**Given request:**
Copy out, line for line, the stretch of the listing from the line containing "Given: Click the red arrow load folder icon" through the end of the listing.

--- START ---

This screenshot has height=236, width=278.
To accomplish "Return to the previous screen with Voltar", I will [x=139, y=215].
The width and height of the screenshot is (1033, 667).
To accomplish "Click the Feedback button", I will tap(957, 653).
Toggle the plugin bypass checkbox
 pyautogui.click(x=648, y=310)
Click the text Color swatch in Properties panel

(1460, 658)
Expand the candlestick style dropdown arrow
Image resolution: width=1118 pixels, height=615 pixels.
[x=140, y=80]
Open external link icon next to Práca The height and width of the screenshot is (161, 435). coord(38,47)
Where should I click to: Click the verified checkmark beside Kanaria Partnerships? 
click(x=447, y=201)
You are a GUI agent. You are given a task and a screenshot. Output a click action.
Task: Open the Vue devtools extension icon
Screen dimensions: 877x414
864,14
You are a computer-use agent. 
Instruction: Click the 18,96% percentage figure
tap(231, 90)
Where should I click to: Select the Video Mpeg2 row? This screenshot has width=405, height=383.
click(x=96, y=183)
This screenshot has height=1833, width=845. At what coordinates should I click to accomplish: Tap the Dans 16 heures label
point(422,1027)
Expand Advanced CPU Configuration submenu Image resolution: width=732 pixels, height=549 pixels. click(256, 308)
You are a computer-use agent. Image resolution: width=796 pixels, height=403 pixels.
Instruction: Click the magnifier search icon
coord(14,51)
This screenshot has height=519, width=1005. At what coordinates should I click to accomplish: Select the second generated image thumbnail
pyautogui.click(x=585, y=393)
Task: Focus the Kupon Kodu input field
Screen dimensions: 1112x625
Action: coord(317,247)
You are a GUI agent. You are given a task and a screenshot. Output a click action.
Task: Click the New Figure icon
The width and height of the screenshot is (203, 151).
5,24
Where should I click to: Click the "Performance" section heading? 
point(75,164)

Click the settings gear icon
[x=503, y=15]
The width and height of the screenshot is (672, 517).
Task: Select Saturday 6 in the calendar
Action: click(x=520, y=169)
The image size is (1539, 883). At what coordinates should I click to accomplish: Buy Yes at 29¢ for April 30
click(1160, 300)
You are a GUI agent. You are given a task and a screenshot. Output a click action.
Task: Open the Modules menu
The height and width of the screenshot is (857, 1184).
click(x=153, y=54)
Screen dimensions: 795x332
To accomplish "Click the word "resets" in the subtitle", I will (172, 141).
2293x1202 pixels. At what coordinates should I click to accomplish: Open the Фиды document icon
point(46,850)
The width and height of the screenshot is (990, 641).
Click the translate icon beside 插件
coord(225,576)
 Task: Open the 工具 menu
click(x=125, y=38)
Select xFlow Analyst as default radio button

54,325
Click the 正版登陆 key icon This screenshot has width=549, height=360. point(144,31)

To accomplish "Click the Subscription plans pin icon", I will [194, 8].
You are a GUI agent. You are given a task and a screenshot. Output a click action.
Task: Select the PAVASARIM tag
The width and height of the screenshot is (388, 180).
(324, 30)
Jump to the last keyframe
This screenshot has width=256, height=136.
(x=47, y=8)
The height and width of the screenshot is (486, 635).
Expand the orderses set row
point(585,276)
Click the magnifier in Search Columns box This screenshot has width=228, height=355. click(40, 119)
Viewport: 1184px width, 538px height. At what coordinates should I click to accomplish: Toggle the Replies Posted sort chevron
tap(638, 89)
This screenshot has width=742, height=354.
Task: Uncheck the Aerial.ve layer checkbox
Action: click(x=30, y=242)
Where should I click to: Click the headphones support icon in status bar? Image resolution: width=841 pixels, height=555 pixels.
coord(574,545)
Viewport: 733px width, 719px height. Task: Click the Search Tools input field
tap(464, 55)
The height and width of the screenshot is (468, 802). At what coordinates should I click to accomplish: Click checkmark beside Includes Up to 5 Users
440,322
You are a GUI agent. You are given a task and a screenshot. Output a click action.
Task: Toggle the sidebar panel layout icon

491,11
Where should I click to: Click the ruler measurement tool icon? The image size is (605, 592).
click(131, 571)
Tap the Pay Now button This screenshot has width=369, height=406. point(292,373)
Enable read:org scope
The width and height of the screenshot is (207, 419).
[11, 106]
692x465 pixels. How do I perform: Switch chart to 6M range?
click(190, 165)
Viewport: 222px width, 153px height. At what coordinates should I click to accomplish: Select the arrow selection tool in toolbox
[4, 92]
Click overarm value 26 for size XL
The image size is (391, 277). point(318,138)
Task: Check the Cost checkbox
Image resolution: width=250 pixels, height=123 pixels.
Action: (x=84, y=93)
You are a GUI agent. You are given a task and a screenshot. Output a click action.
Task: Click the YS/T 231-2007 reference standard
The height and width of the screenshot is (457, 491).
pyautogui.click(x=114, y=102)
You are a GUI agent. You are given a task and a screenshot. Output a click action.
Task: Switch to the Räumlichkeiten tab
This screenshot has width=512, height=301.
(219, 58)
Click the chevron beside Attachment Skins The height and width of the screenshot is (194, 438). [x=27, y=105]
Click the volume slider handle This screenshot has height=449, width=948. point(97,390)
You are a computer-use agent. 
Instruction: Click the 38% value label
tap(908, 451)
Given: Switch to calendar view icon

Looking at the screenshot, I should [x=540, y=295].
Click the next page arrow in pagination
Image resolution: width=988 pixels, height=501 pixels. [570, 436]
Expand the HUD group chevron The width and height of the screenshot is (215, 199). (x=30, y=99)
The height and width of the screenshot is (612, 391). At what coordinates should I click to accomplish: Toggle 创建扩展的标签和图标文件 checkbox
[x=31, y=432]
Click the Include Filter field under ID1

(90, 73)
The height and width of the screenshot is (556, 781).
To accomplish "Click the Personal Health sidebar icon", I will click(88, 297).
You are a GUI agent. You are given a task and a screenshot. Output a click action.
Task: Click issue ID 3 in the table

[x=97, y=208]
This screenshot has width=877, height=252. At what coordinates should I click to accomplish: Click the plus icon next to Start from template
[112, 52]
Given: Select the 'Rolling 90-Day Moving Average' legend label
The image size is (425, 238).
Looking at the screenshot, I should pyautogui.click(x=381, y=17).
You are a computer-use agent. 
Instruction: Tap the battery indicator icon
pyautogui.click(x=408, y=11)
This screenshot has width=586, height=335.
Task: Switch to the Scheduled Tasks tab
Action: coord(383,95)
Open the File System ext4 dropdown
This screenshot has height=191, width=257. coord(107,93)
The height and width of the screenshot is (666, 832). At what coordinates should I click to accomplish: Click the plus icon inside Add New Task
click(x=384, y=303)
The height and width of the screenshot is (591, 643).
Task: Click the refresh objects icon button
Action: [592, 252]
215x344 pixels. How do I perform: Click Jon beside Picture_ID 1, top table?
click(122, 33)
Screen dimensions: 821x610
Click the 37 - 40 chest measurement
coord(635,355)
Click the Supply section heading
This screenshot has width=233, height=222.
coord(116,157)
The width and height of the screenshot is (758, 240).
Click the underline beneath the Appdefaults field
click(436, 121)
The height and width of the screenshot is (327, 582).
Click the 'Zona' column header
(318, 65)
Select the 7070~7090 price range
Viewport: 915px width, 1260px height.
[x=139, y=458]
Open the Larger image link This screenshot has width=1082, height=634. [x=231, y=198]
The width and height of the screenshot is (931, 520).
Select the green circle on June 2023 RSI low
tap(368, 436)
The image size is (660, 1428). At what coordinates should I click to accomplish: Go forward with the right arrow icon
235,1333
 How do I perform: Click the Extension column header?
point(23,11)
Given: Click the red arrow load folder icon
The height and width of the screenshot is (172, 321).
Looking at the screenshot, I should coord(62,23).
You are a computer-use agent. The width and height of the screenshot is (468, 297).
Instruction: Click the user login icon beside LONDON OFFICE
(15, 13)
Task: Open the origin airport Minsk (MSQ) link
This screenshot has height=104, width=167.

--- END ---

**Solution:**
Given: Click the red arrow load folder icon
The height and width of the screenshot is (172, 321).
Looking at the screenshot, I should coord(62,23).
You are a computer-use agent. The width and height of the screenshot is (468, 297).
Instruction: Click the user login icon beside LONDON OFFICE
(15, 13)
Task: Open the origin airport Minsk (MSQ) link
This screenshot has height=104, width=167.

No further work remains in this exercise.